KTM 790 Duke Review
Motorcycle Test by Trevor Hedge
Let’s get straight to the point. KTM don’t do beige. Every single person I have met who works in the big KTM buildings that dominate the serene farming landscape surrounding the Mattighofen headquarters in Austria, is a certifiable lunatic on a motorcycle. And certifiable lunatics build some certifiably mad motorcycles, and the Superduke line-up in particular has always been the maddest and baddest.
However, the new 790 only scores the Duke name, not the big daddy Superduke branding that has always graced the V-Twin line-up. Instead the new 790 wears the simple ‘Duke’ nomenclature first seen on the original 620 Duke some 25 years ago, and that has adorned all the single-cylinder Duke models. This makes the 790 Duke the first twin-cylinder model to adopt the singular Duke branding.

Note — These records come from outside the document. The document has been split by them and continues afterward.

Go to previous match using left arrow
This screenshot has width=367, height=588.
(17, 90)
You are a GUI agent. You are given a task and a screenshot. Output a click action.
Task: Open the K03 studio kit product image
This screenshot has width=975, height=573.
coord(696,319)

The 500 to 900cc nakedbike market makes up around 130,000 sales globally, with 70 per cent of those machines going to European buyers and 19 per cent to North America, while the rest of the world only makes up 11 per cent of that figure, with Australian sales relatively negligible. It stands to reason bikes aimed at this segment of the market generally have a Euro-centric style and feel to them, and the 790 Duke certainly taps that vein.
Some of the market leaders in this segment include Yamaha’s very successful MT-09. That crazy fizzing triple with its aggressive, effervescent and punchy character reminded us there is hope for the Japanese manufacturers yet. And in reality, it is only this liveliest rival from Nippon that can hold a candle to KTM’s new 790 Duke for fun. As a package though the 790 Duke feels a lot more sorted. The KTM engine does not match the hedonism of the Yamaha triple, but on the road I have little doubt the KTM would prove every bit as fast.

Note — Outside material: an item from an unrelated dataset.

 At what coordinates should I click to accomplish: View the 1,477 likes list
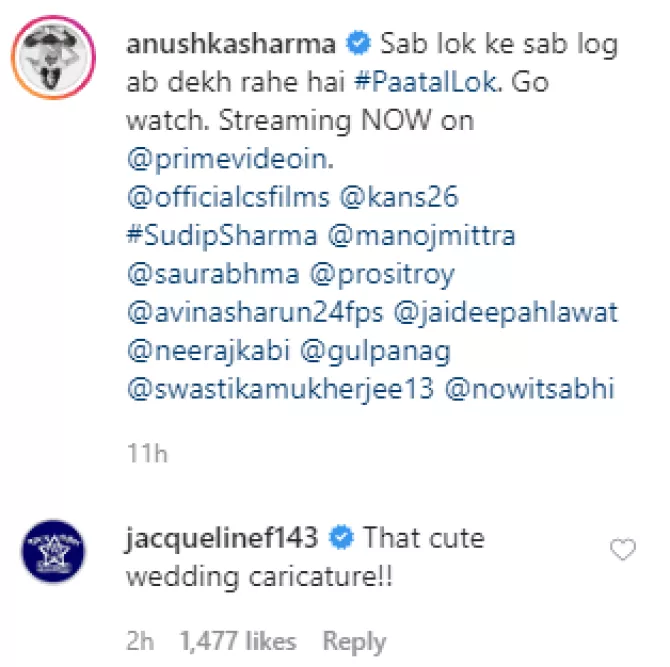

Triumph’s latest Street Triple is also a worthy contender, and can almost match the new KTM for electronic smarts. In its top-notch RS guise the Brit machine boasts higher spec, fully adjustable suspension and braking components that wear the right brand names. The British machine doesn’t do crazy quite the same way the MT-09 does, but it is in the same ward.
Both those competitors for the new Duke 790 have triple-cylinder engines, 765cc in the Triumph, and 847 for the Yamaha. The KTM has one less cylinder and with a displacement of 799cc, sits pretty much in the middle of its competitors.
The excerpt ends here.